Updated: Dec 5, 2018
His full name in Vedic texts is Bharadvaja Barhaspatya, the last name referring to his father and Vedic sage Brihaspati. His mother was Utathya. He is one of the seven rishis mentioned four times in the Rigveda as well as in the Shatapatha Brahmana, thereafter revered in the Mahabharata and the Puranas. In later Puranic legends, he is stated to be the son of Vedic sage Arti. "An episode found in the Kaataka portion of the Taittiriya sakha of Yajur Veda would be of interest: Bharadwaja was so much concentrating in studying the vedas that even as the life was coming to an end he was still continuing with his studies. Indra, the Lord appeared before him and reminded him that it was almost the end of his life. He told Bharadwaj, “Bharadwaja!! If I give you another human life what would you like to do?” Back came the reply, “I will study the Vedas further”. Upon that, the Lord asked him to look at the three huge mountains the Lord created and took out from each one of them a handful of earth and placed them before Bharadwaja and said, “These mountains represent the three vedas and the three handfuls of dirt in front of you represent the vedas you have studied so far. You see the vedas are innumerable and infinite (ananta vai vedaH) and any number of births would not be sufficient to exhaust all the vedas. You try to understand the essence of the vedas, the source of all the Universe, the Brahman.” And Bharadwaja became a greatspiritual teacher of the vedas. Again many families carry the Bharadwaja name" (from Srivatsa Ramaswami's Dec 2012 newsletter). He was a dedicated learner, no wonder that Indra choose him to pass on the knowledge in the ancient Hindu medical treatise Charaka Samhita, after pleading that "poor health was disrupting the ability of human beings from pursuing their spiritual journey". Indra provides both the method and specifics of medical knowledge. The word Bharadvaja is a compound Sanskrit from "bhara(d) and vaja(m)", which together mean "bringing about nourishment" and if we consider that he is the “founder” of Ayurveda his name is speaking a lot. Bharadvajrasana is a twisting posture with all its numerous benefits to nourish the body and on a subtle level:
by effecting Samana Vata: helps generating inner flexibility and the spirit of discernment, mastering the art of finding balance.

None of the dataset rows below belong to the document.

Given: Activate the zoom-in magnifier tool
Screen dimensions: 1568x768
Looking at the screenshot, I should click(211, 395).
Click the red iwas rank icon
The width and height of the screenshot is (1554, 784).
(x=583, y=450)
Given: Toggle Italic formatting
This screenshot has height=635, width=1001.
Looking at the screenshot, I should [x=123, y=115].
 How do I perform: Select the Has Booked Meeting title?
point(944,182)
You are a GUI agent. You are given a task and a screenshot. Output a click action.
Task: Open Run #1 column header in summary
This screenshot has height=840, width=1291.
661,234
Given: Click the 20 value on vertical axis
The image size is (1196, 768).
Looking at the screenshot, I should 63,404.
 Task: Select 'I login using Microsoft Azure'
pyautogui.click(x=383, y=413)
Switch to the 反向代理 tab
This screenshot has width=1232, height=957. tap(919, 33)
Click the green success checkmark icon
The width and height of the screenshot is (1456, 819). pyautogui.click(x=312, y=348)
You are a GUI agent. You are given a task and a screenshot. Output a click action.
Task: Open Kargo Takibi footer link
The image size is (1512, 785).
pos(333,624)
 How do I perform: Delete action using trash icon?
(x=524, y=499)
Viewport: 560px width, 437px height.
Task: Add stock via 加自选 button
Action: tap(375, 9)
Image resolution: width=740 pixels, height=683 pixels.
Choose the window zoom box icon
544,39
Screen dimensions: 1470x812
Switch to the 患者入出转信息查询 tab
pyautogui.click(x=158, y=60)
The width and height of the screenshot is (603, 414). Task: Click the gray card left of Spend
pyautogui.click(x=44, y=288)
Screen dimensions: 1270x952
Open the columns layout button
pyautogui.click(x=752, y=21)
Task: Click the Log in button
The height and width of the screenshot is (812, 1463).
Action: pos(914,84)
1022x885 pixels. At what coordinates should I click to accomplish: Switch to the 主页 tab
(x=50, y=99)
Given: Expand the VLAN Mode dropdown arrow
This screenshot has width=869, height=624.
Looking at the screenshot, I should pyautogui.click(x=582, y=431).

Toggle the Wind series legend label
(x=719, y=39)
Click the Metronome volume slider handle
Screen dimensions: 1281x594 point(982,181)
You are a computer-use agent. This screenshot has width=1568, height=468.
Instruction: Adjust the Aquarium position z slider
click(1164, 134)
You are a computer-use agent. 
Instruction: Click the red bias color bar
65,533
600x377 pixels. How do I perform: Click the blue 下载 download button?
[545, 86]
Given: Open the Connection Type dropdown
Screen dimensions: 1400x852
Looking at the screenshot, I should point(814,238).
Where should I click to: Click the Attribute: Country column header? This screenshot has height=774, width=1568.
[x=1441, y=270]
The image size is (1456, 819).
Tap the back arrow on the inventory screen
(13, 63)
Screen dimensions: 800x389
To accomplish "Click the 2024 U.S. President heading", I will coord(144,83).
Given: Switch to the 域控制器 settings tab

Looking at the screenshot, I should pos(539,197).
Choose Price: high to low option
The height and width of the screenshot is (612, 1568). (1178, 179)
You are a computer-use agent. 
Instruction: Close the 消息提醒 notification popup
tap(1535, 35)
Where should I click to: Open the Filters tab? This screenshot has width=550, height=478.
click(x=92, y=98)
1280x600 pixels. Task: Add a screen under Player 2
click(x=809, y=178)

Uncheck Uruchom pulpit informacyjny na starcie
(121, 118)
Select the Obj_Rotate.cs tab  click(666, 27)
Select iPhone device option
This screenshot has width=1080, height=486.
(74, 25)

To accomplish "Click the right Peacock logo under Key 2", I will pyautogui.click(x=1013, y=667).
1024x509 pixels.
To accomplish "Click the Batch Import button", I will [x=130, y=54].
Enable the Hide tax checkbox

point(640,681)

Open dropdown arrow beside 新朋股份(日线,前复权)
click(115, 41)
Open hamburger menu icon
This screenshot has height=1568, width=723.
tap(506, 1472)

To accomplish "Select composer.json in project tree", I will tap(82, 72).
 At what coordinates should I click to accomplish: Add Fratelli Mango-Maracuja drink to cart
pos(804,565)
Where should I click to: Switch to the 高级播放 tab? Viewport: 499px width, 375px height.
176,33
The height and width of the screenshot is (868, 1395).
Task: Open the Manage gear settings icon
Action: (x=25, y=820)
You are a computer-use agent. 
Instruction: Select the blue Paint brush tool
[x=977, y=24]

by effecting Pachaka Pitta: facilitates proper mental assimilation, mastering the fine art of discrimination.
by effecting Kledaka Kapha: helps creating the ability of assimilating emotions before effusing them, mastering the art of fluidity.
Bharadvajra teaches us to nourish the body and educate the mind, but doing so without getting too much lost in the details, which would lead to discouragement.